Born Oct. 25, 1941 in Melbourne, Australia, Reddy first began performing at the age of four, singing and dancing with her parents in their vaudeville act. In 1966, she won a TV singing competition, with the prize being a trip to New York to audition for Mercury Records. Reddy wasn’t signed, but she decided to stay in the U.S. to advance her career. After moving to Chicago with her second husband Jeff Wald, she released a single called “One Way Ticket” on Fontana, which peaked at No. 83 in Australia.

They moved to Los Angeles and she signed with Capitol, putting out a single of Jesus Christ Superstar’s “I Don’t Know How to Love Him” in early 1971 that became her first Top 20 hit in the U.S.. An album of the same name came out a few months later with a self-titled release in November 1971. Neither did especially well, but a song she and Ray Burton wrote for the debut, “I Am Woman,” was released as a single in conjunction with a movie in which it appeared, Stand Up and Be Counted.

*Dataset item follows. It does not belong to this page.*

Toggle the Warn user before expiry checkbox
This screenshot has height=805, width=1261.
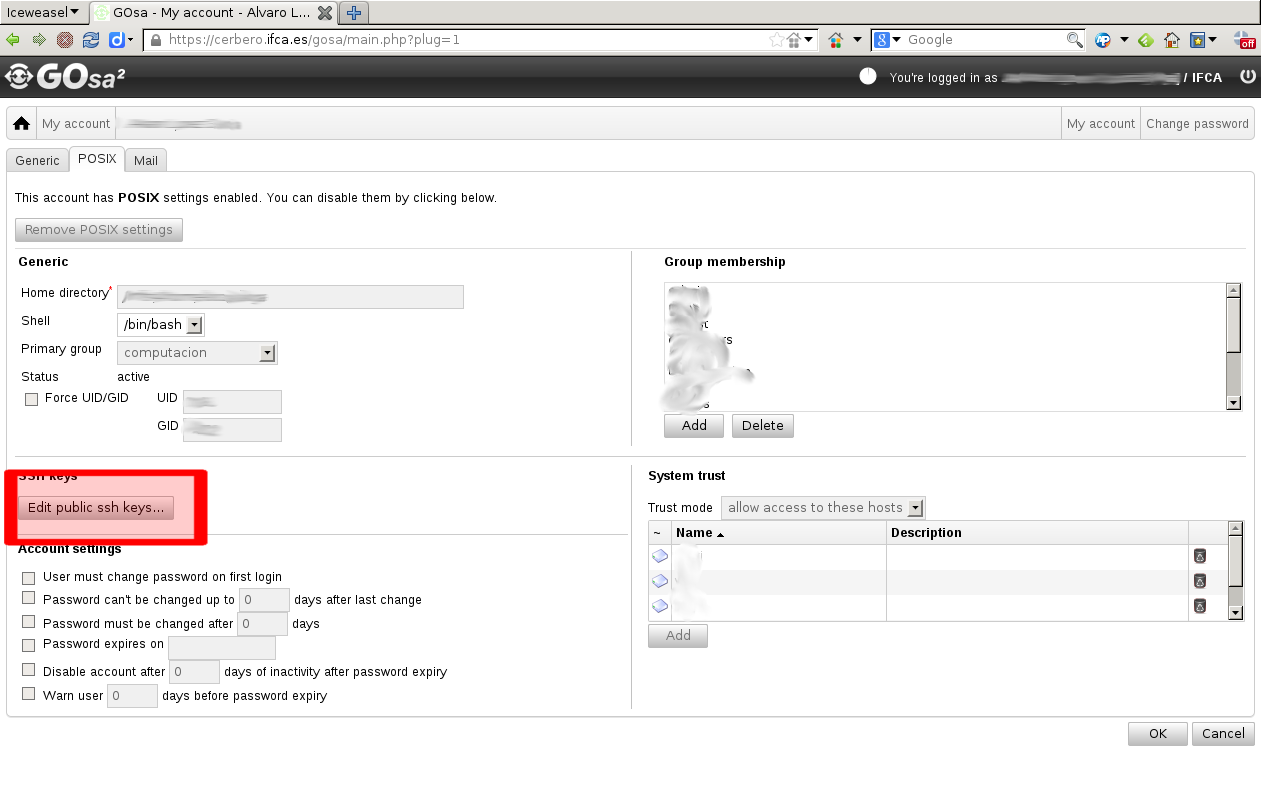[x=29, y=694]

The song fit in perfectly with the feminist movement and began a slow climb up the Billboard Hot 100, topping the chart in early December 1972. “I Am Woman” earned her a Grammy for Best Pop Vocal Performance, Female.

Her success landed her a summer replacement variety show, and she occasionally co-hosted The Midnight Special. Film work also beckoned, including roles in Airport ’75 and Pete’s Dragon, which also earned her a Best Original Song Oscar nomination for “Candle on the Water.”

Reddy had two other No. 1 pop hits, “Delta Dawn” and “Angie Baby,” with six others that topped the Adult Contemporary chart by 1976. But her recording career stalled in the early ’80s and she moved into musical theater. But she scored one last hit in 1991 as part of Voices That Care, a group whose self-titled single raised money for the International Red Cross during Operation Desert Storm.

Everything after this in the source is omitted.